Source extract

Dangerous ideas at heart of Fringe series
Researchers will explore a range of topical and challenging issues at this year’s Edinburgh Festival Fringe.
Can data cure cancer? Are aliens coming? Can art reduce poverty? These are some of the questions world-class academics will debate at the Cabaret of Dangerous Ideas (CODI).
The varied programme offers the public an opportunity to share their views and engage with researchers.
This year sees CODI in new venue with twice the number of shows compared to previous years. The 48 talks take place from 4-27 August at Edinburgh’s New Town Theatre.
Cabaret of Dangerous Ideas
Cost: £9 (£7 concession)
Doctors on data
At one event, Professor David Robertson from the University’s Usher Institute will discuss the contribution data science can provide towards cancer research and care.
He will deliver the lecture, titled Dr Data: the answer to cancer, along with Professor Aileen Keel from the Innovative Healthcare Delivery Programme on 19 August.
On 13 August, University astrobiologist Dr Adam Stevens will take the audience on a tour of life in the universe.
He will question what an alien lifeform might look like, how likely it is to be dangerous, or whether human beings are more dangerous to the universe than it is to us.

Task requirements
A. Answer these from the Cabaret of Dangerous Ideas article:
(i) How many talks are there, and at which venue?
(ii) On what date will the lecture Dr Data: the answer to cancer be given?
(iii) What kind of scientist is Dr Adam Stevens?
B. How might the Cabaret of Dangerous Ideas article go on? Carry it on from its final sentence.
The listing after this has no connection to the Cabaret of Dangerous Ideas article.

Extracted data
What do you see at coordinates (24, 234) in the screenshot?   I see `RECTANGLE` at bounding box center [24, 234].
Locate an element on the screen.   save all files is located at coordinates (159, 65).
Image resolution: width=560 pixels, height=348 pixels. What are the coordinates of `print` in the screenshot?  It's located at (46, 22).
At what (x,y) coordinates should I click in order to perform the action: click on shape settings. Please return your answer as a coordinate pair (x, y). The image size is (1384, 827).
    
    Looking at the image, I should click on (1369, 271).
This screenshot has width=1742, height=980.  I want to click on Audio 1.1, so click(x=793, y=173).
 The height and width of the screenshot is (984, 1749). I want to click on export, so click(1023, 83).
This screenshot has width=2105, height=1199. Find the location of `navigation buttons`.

Responses to the exercise
A.
(i) 48 talks, at Edinburgh's New Town Theatre.
(ii) 19 August.
(iii) An astrobiologist.

B.
Poverty and culture
Dr Marisa De Andrade will discuss whether it is possible to measure humanity at her talk on 18 August.
She will explore whether compassion and relationships can be measured, and if culture and art can reduce poverty.
Further topics academics will cover include child labour, multilingualism and gender equality.
Cabaret of Dangerous Ideas is now in its fifth year at the Festival Fringe and is organised by Beltane Public Engagement Network.
It is designed as an informal platform for academics to engage with the public on an array of topics.
We are thrilled to have doubled the number of events at this year’s Cabaret of Dangerous Ideas. We have built large community of researchers who return each year and encourage their colleagues to get involved. Renowned for its extravagant displays and outlandish performances, the Fringe provides the ideal setting to discuss research with audiences who may not usually come into contact with it.